Le stagioni brevi, spesso composte da una decina di episodi, hanno ridotto drasticamente lo spazio per costruire davvero relazioni, conflitti e trasformazioni. In una struttura del genere diventa difficile lasciare respirare la narrazione. Il paragone con The Next Generation è inevitabile: con lo stesso numero di episodi di alcune serie recenti, quella produzione sarebbe arrivata appena a metà della sua terza stagione, senza il tempo necessario per costruire episodi diventati fondamentali nell’immaginario del franchise.
Troppa fretta, poca profondità
Questa compressione ha avuto effetti diretti anche sui personaggi.

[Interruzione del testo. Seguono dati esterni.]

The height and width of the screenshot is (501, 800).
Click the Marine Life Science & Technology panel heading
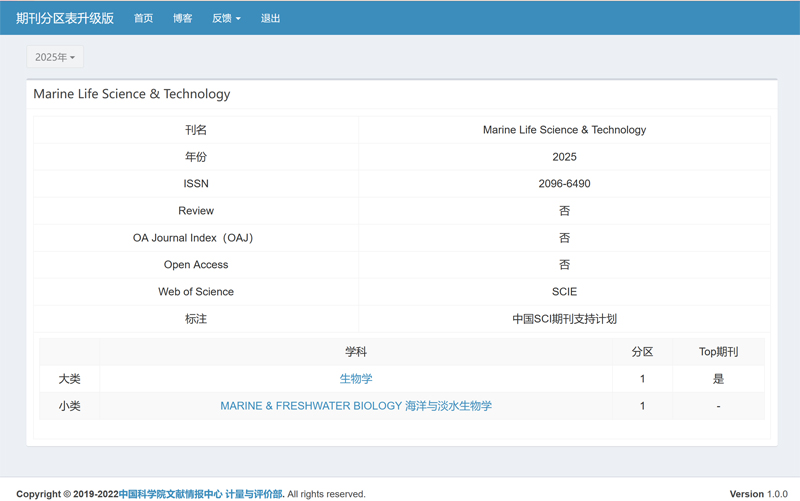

Spesso il cosiddetto Nu-Trek ha dato l’impressione di fermarsi a tratti caratteriali basilari, ripetuti senza una vera evoluzione. Non per mancanza di volontà, ma perché il formato non permetteva lo stesso livello di approfondimento che per anni aveva rappresentato uno dei punti di forza della saga.
Il risultato è stato un Star Trek più rumoroso, più vistoso, più costoso, ma non necessariamente più incisivo. E per un franchise che dovrebbe rappresentare il meglio dell’umanità, la fiducia nel dialogo, l’intelligenza come strumento per risolvere i conflitti, questo spostamento verso l’azione pura ha finito per sembrare una rinuncia.
La speranza passa da un nuovo film e da un cambio di approccio
Nonostante tutto, il futuro non è ancora compromesso. Una nuova fase sembra già in movimento, anche se i dettagli restano pochi. Il segnale più interessante è l’arrivo di John Francis Daley e Jonathan Goldstein, scelti per sviluppare un nuovo film che dovrebbe funzionare, di fatto, come un reboot.
La loro presenza incuriosisce per più di un motivo. Da un lato, il duo arriva dal successo di Dungeons & Dragons – L’onore dei ladri e da un film come Game Night – Indovina chi muore stasera?, opere capaci di mescolare leggerezza, ritmo e scrittura brillante. Dall’altro, questa stessa impronta può suscitare qualche perplessità in chi teme una deriva troppo comica. È un rischio da non sottovalutare, ma non è necessariamente una condanna.
Star Trek ha sempre avuto spazio anche per l’umorismo. Il problema non è sorridere, ma dimenticare tutto il resto. E proprio qui Daley e Goldstein hanno già dimostrato di sapersi muovere con equilibrio. Dungeons & Dragons – L’onore dei ladri, per esempio, non rinuncia ai momenti drammatici, ai passaggi emotivi più seri e a una certa attenzione per i personaggi. È un dettaglio importante, perché suggerisce la capacità di tenere insieme toni diversi senza svuotare il racconto.
Per ripartire serve ricordare cos’è davvero Star Trek
Il miglior Star Trek non vive di battaglie continue né di sparatorie spettacolari. Vive di persone brillanti, preparate, capaci di usare ingegno, etica e cooperazione per affrontare problemi complessi. L’azione può esserci, e spesso deve esserci, ma non può diventare l’unico linguaggio possibile. Quello appartiene più naturalmente a un’altra galassia.
Il vero nucleo del franchise resta l’idea di un’umanità migliore: non perfetta, ma capace di crescere, di collaborare, di cercare il bene comune. Se il nuovo corso saprà ripartire da questo principio, con budget più realistici, una visione meno ossessionata dall’imitazione dei grandi franchise concorrenti e una fiducia rinnovata nella scrittura dei personaggi, allora il lungo momento di incertezza potrebbe davvero lasciare spazio a qualcosa di più solido.
Forse Daley e Goldstein da soli non basteranno a sistemare tutto. Però possono indicare una direzione. E per Star Trek, in questo momento, ritrovare una direzione sarebbe già moltissimo.